CFS uses a red-black tree of processes keyed by vruntime (virtual runtime). It always picks the process with the smallest vruntime — giving every process a fair share of CPU.

  • Targeted latency: time interval each process gets to run (default ~6ms per process at 4kHz tick)
  • Minimum granularity: minimum time slice before preemption (default ~1ms)
  • Nice values: nice -20 gets ~95% CPU, nice +19 gets ~5%
class CFSProcess:
    def __init__(self, pid, nice=0):
        self.pid = pid
        self.vruntime = 0
        self.nice = nice
        self.weight = 1024 / (1.25 ** nice)

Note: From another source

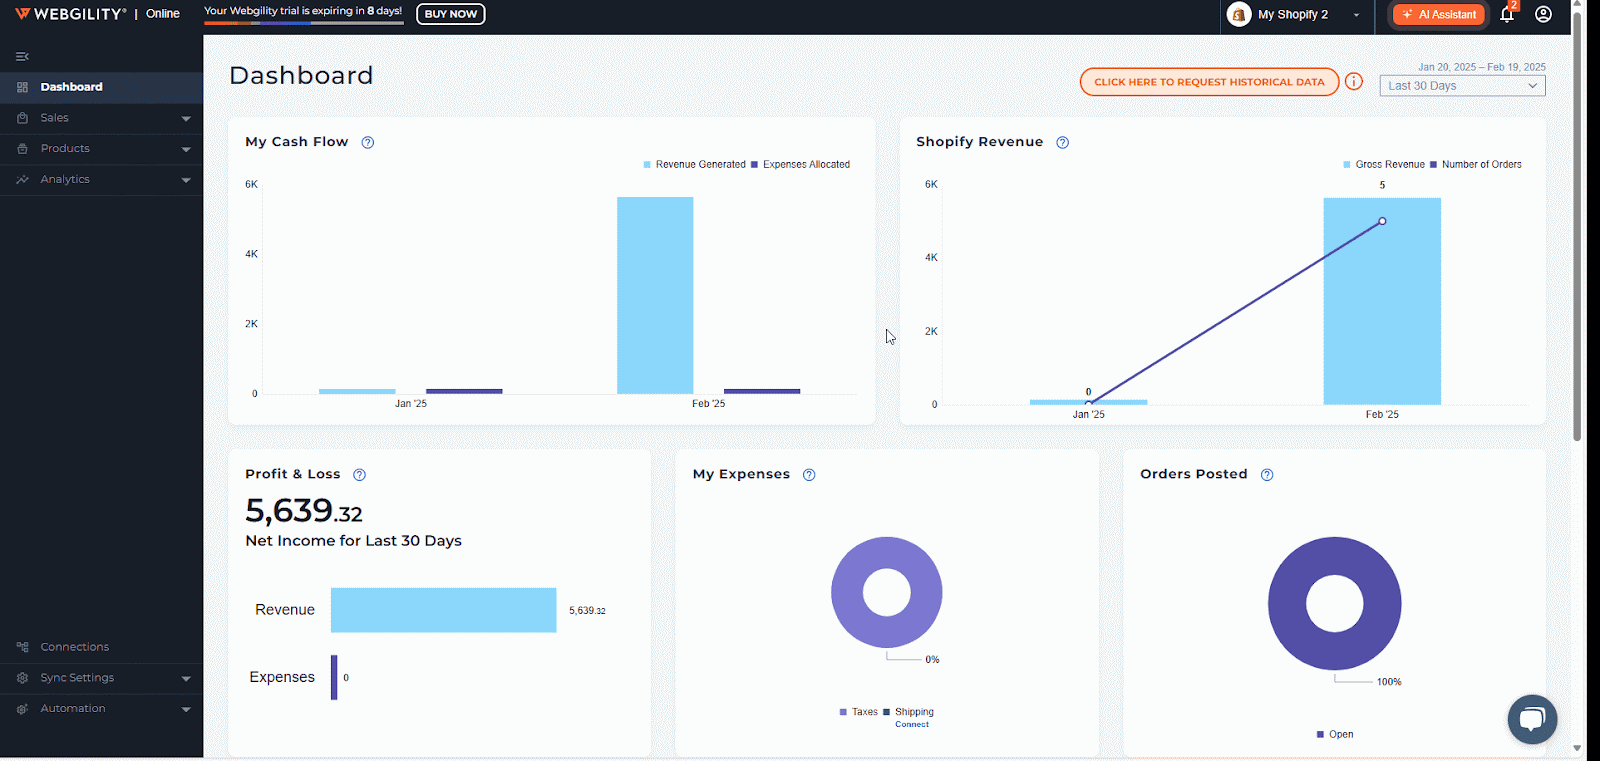The width and height of the screenshot is (1600, 761).
Task: Open the chat support bubble
Action: 1532,719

    def run(self, time_slice):
        self.vruntime += time_slice * (1024 / self.weight)
        return self.vruntime

def cfs_schedule(processes, total_time=100):
    time = 0
    while time < total_time:
        # Pick process with smallest vruntime
        current = min(processes, key=lambda p: p.vruntime)
        slice = 6  # target latency / n
        current.run(slice)
        time += slice
        print(f't={time:3d}: P{current.pid} run ({slice}ms) '
              f'vruntime={current.vruntime:.1f}')

procs = [CFSProcess(1, nice=0), CFSProcess(2, nice=5),
         CFSProcess(3, nice=-5)]
cfs_schedule(procs, 30)

Expected output:

t=  6: P2 run (6ms) vruntime=10.9
t= 12: P2 run (6ms) vruntime=21.8
t= 18: P1 run (6ms) vruntime=6.0
t= 24: P3 run (6ms) vruntime=1.5
t= 30: P1 run (6ms) vruntime=12.0

CPU-bound vs I/O-bound

  • CPU-bound: spends most time computing (video encoding, scientific simulation). Needs large time slices for throughput.
  • I/O-bound: spends most time waiting for I/O (web server, database). Needs small time slices for fast response.

A good scheduler detects: if a process uses its full quantum → CPU-bound, move down. If it yields early → I/O-bound, keep at high priority.

Common Mistakes

1. Using FCFS for interactive workloads

FCFS causes terrible response times. One long process blocks everything. Use Round Robin or MLFQ for interactive systems.

2. Ignoring starvation in priority scheduling

Low-priority processes may never run. Always implement aging (increase priority over time).

3. Setting the Round Robin quantum wrong

Too small (1ms) → excessive context switching overhead. Too large (100ms) → poor interactivity. 10-50ms is typical.

4. Equating “shortest” with “best” in SJF

SJF minimises average waiting time but requires knowing burst times in advance — impossible in practice. Use MLFQ instead.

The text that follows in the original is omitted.